Too much scholarship tends towards skepticism. Intelligence functions by way of negation. In Sanskrit, this is called neti neti, not this, not this. We filter things. We arrive at truth by saying, “This is not it. This is not it.”

Scholarship of this sort, then, tends to destroy faith. The more one analyzes the historical Jesus, the more loses faith in his life and message. Analysis and scholarship destroys devotion.

We see this in the writings of Bhaktivinoda Ṭhākura.

The incredibly learned Bhaktivinoda Ṭhākura authored hundreds of books. His deep scholarship is evident in his writing, and yet he was critical of erudition.

In his Śāraṇagati, or “Journey to Surrender” that great Vaiṣṇava teacher and poet laments the time he had spent acquiring useless and trivial knowledge through scholarship.
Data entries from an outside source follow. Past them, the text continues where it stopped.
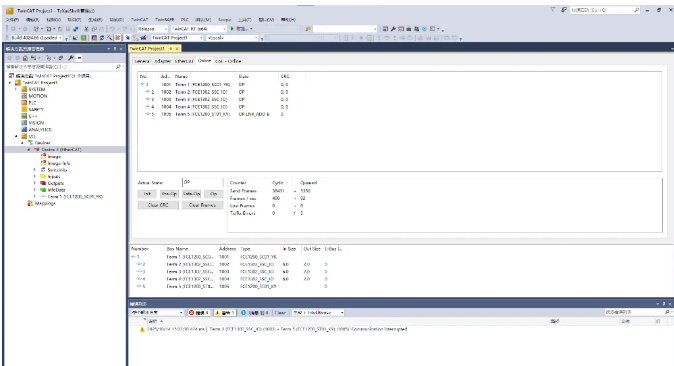The image size is (674, 366).
Task: Expand the Inputs node under Device 1
Action: click(x=35, y=176)
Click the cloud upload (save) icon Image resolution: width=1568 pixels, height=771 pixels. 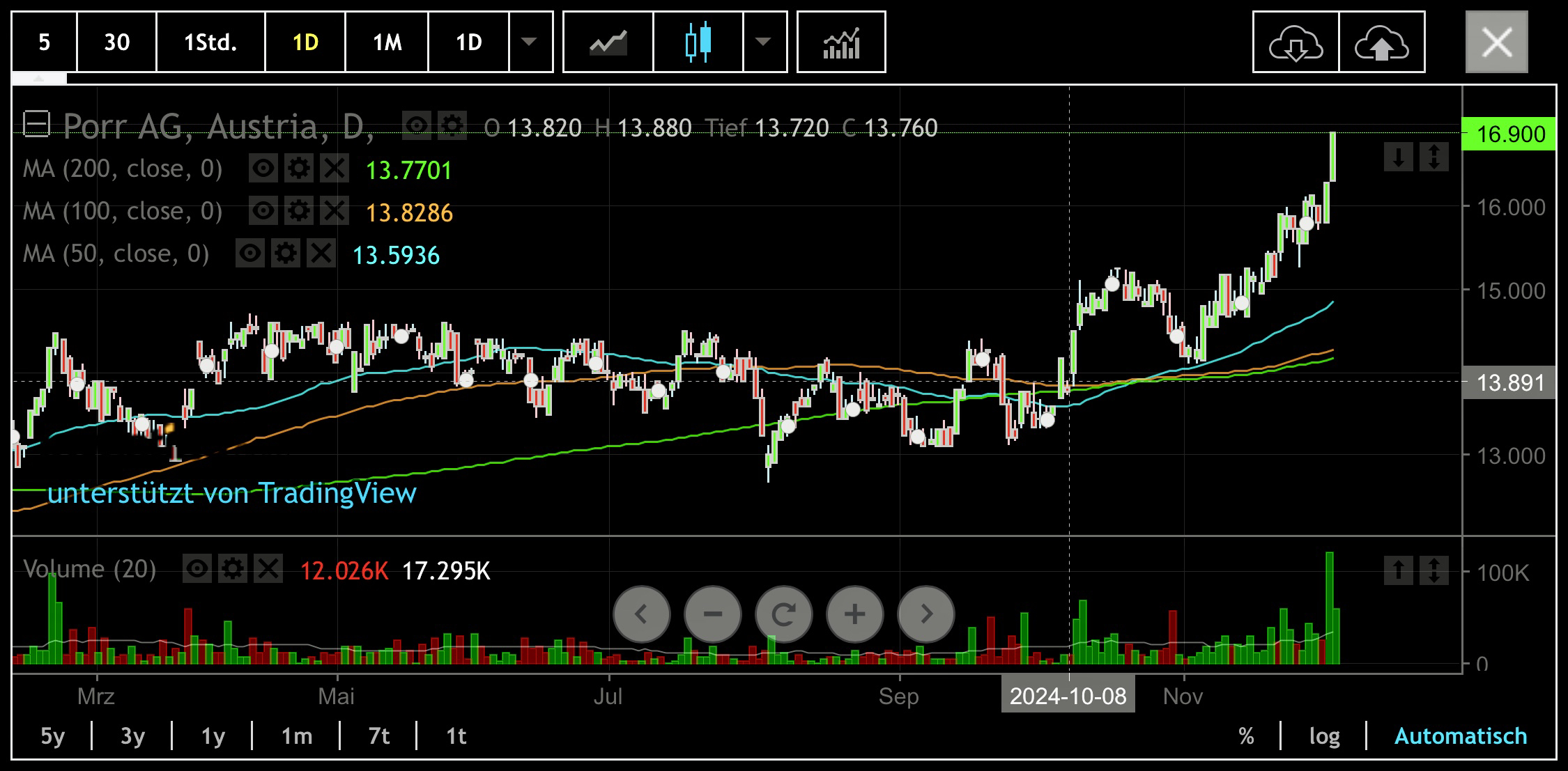[1382, 42]
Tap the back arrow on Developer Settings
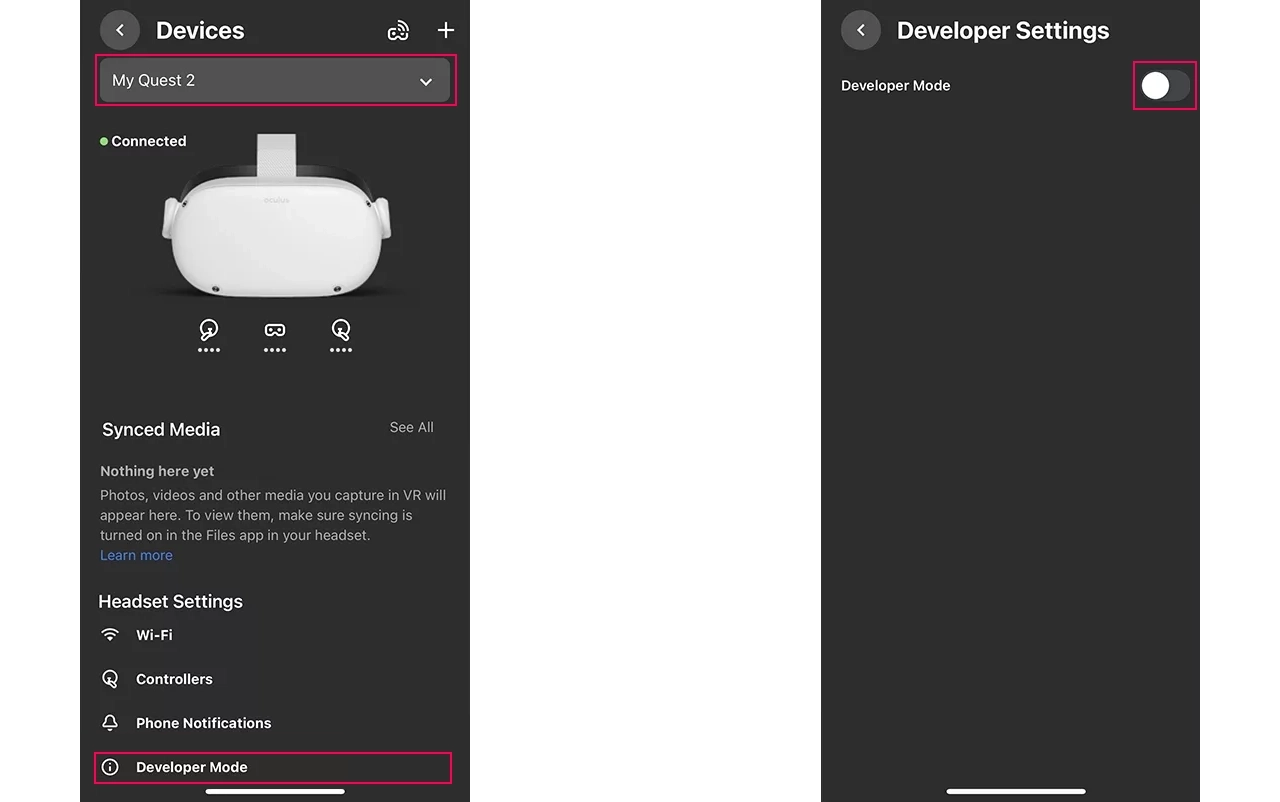The height and width of the screenshot is (802, 1280). (861, 30)
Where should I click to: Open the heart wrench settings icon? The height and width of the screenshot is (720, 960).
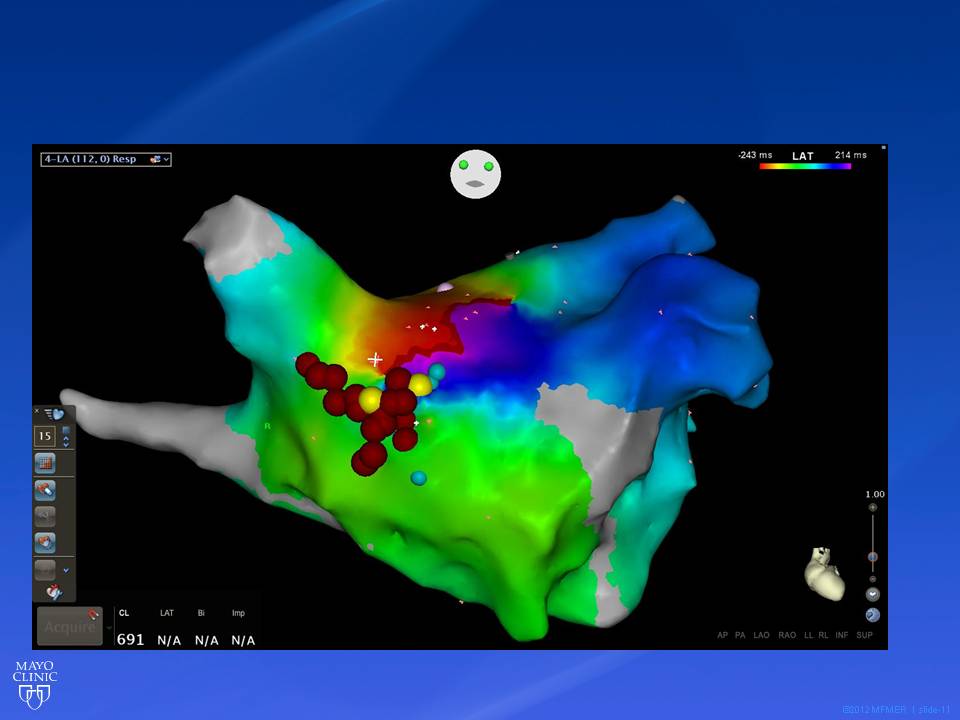53,592
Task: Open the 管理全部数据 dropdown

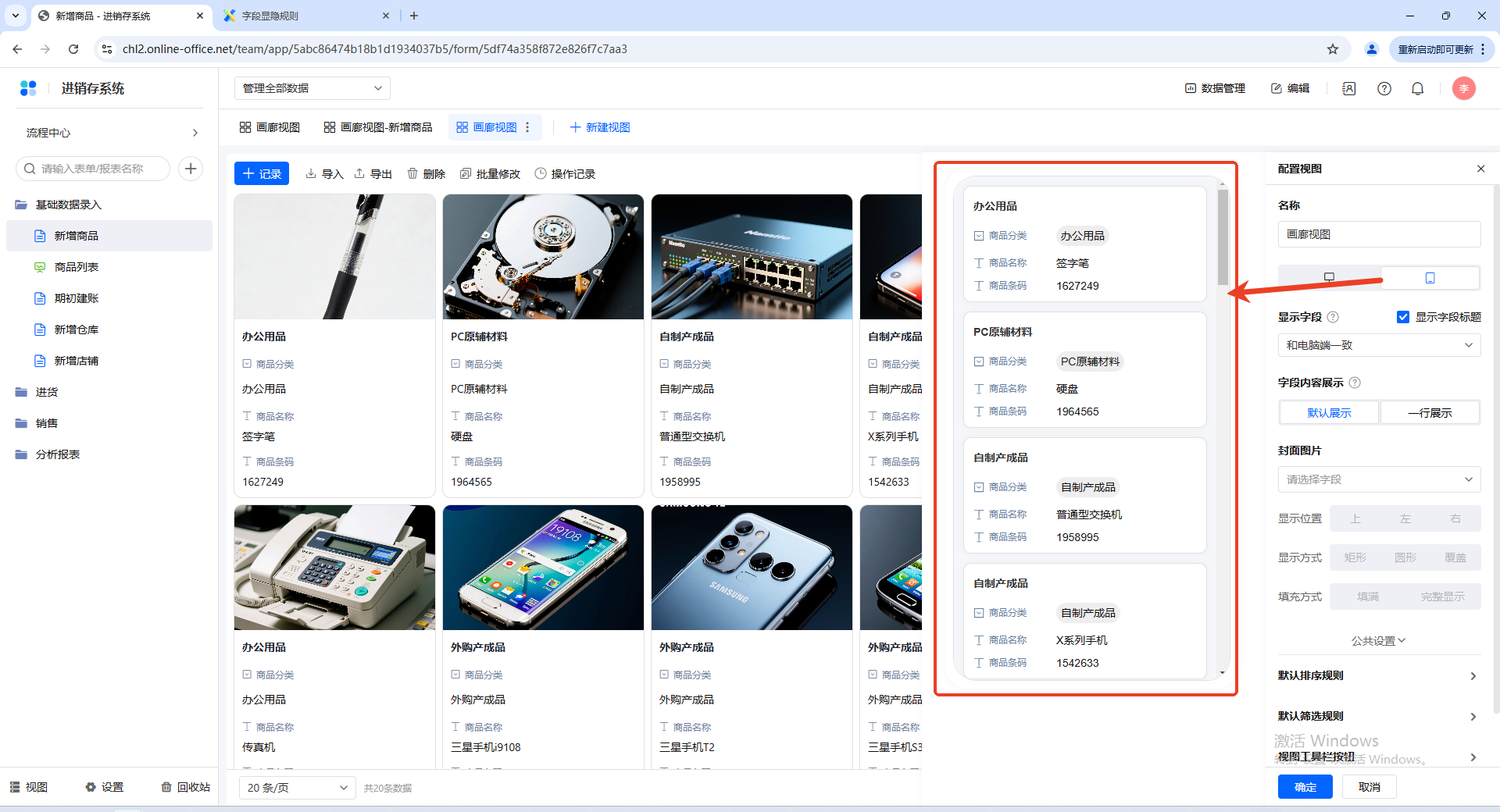Action: 312,88
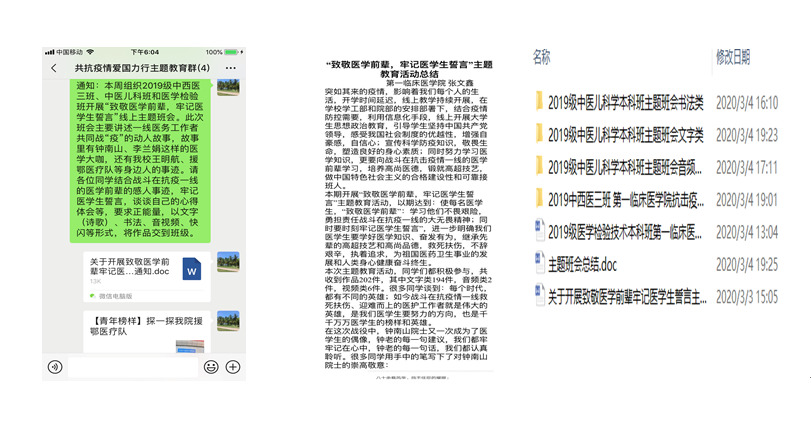
Task: Click the folder icon of 主题班会音频 folder
Action: click(x=539, y=167)
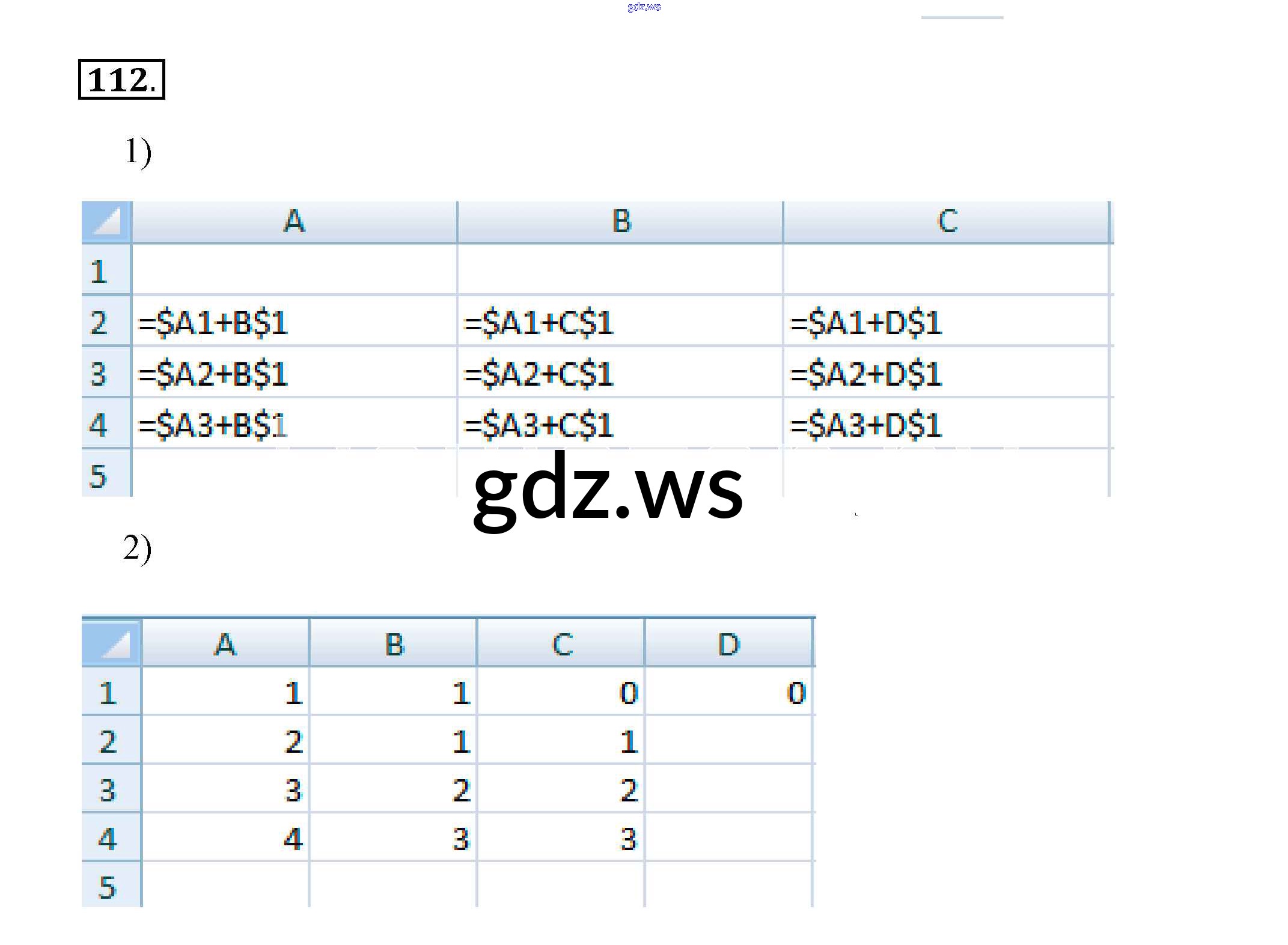The width and height of the screenshot is (1288, 945).
Task: Select column C header in second table
Action: 561,645
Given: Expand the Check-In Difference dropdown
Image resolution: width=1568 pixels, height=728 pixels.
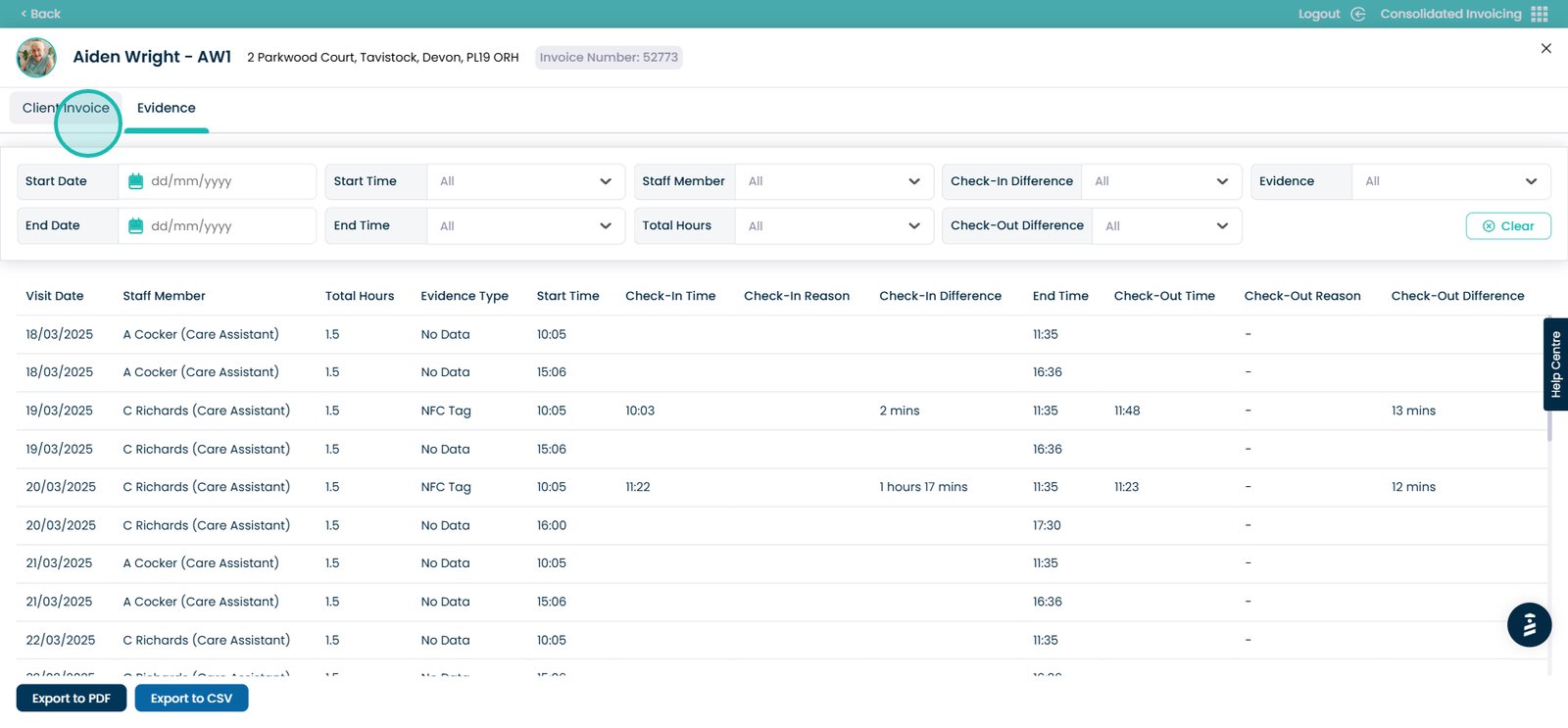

Bhaktivinod’s critique of mundane learning is meant to be applied to ordinary study, but it might just as well apply to study of the historical Christ.

From Śāraṇagati:


(১)
ৱিদ্যার ৱিলাসে, কাটাইনু কাল,
পরম সাহসে আমি
তোমার চরণ, না ভজিনু কভু,
এখোন শরণ তুমি

(1)
vidyāra vilāse, kāṭāinu kāla,
parama sāhase āmi
tomāra caraṇa, nā bhajinu kabhu,
ekhona śaraṇa tumi

1) I spent my youth in the joy of study and never worshiped at your feet. Now, O Lord, You are my only shelter.

(২)
পোডিতে পোডিতে, ভরসা বারিলো,
জ্ঞানে গতি হবে মানি’
সে আশা বিফল, সে জ্ঞান দুর্বল,
সে জ্ঞান অজ্ঞান জানি

(2)
poḍite poḍite, bharasā bārilo,
jñāne gati habe māni’
se āśā biphala, se jñāna durbala,
se jñāna ajñāna jāni

2) When I was young, I worked hard at school.
I thought that learning would make me happy.
I read and studied; my prospects were good.
My hopes grew and grew for a brighter future,
for I thought learning was the goal of life.

But My hopes were empty,
and my knowledge was in vain:

Now I know that knowing is not knowing.

(৩)
জড়-ৱিদ্যা জত, মাযার ৱৈভৱ,
তোমার ভজনে বাধা
মোহ জনমিযা, অনিত্য সংসারে,
জীৱকে কোরযে গাধা

(3)
jaḍa-vidyā jata, māyāra vaibhava,
tomāra bhajane bādhā
moha janamiyā, anitya saṁsāre,
jīvake koraye gādhā

3)O Lord,
Earthly learning is a snare of māyā
that bars the path to your worship.

Love of scholarship makes a fool
of a poor soul
and traps him on the wheel of death forever.

(৪)
সেই গাধা হো’যে, সংসারের বোঝা,
বহিনু অনেক কাল
বার্ধক্যে এখোন, শক্তির অভাৱে,
কিছু নাহি লাগে ভালো

(4)
sei gādhā ho’ye, saṁsārera bojhā,
bahinu aneka kāla
bārdhakye ekhona, śaktira abhāve,
kichu nāhi lāge bhālo

4) Here is one such fool:
who like an ass has carried on his back
the burden of that wheel since time was born.
And now I’m old; No power for earthly joy,
I find no satisfaction; nothing makes me happy.

(৫)
জীৱন জাতনা, হোইলো এখোন,
সে ৱিদ্যা অৱিদ্যা ভেলো
অৱিদ্যার জ্wআলা, ঘটিলো বিষম,
সে ৱিদ্যা হোইলো শেলো

(5)
jīvana jātanā, hoilo ekhona,
se vidyā avidyā bhelo
avidyāra jwālā, ghaṭilo biṣama,
se vidyā hoilo śelo(5)

5) This mortal life is only pain and sorrow.
My wisdom was folly:
My ignorance a shaft that pierces my heart
with burning pain.

(৬)
তোমার চরণ, বিনা কিছু ধন,
সংসারে না আছে আর
ভকতিৱিনোদ, জড-ৱিদ্যা ছাডি,’
তুবা পদ কোরে সার

(6)
tomāra caraṇa, binā kichu dhana,
saṁsāre nā āche āra
bhakativinoda, jaḍa-vidyā chāḍi,’
tubā pada kore sāra


6) But now I know, there is nothing more than shelter at your feet.

My dear Krishna: Bhaktivinoda now leaves his useless scholarship, and makes your feet the essence of his life.